### YOUR OBJECTIVE
Reproduce, without any change, the part of the research group profile below that begins with "Dr. Jeb Kegerreis" and runs through "time-dependence said systems.".

Dr. Jeb Kegerreis
Office: FSC 315
Phone: (717) 477-1649
Dr. Kegerreis’ research group conducts theoretical chemistry research. We focus on using computers to ascertain important physical properties from chemical systems. Through collaborations with Dr. John Richardson, a set of research projects associated with the group
have both a theoretical and a computational component to them, allowing student researchers the opportunity to experience both approaches to the study of chemistry.
Students within the research group write their own computer programs to study the quantum dynamics of chemical systems. Of primary interest is the development and refinement of Monte Carlo integration techniques that allow for the calculation of the thermal energies of equilibrated systems, as well as correlation
functions used to study the time-dependence said systems.
Students interested in educational aspects of chemistry have also done projects relating to the translation of complex mathematical ideas into the physical chemistry classroom setting. Based on the use of a software package called Mathcad, work has been done translating Monte Carlo integration and Fourier Transform techniques into computational laboratory exercises, allowing students to get hands-on experience with such processes instead of treating them like a ‘black box’.

### DATASET SECTION

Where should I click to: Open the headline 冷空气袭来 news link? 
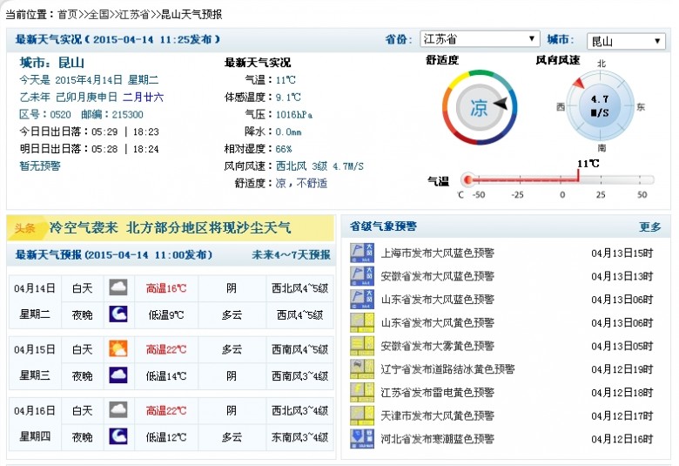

### TASK ANSWER
Dr. Jeb Kegerreis
Office: FSC 315
Phone: (717) 477-1649
Dr. Kegerreis’ research group conducts theoretical chemistry research. We focus on using computers to ascertain important physical properties from chemical systems. Through collaborations with Dr. John Richardson, a set of research projects associated with the group
have both a theoretical and a computational component to them, allowing student researchers the opportunity to experience both approaches to the study of chemistry.
Students within the research group write their own computer programs to study the quantum dynamics of chemical systems. Of primary interest is the development and refinement of Monte Carlo integration techniques that allow for the calculation of the thermal energies of equilibrated systems, as well as correlation
functions used to study the time-dependence said systems.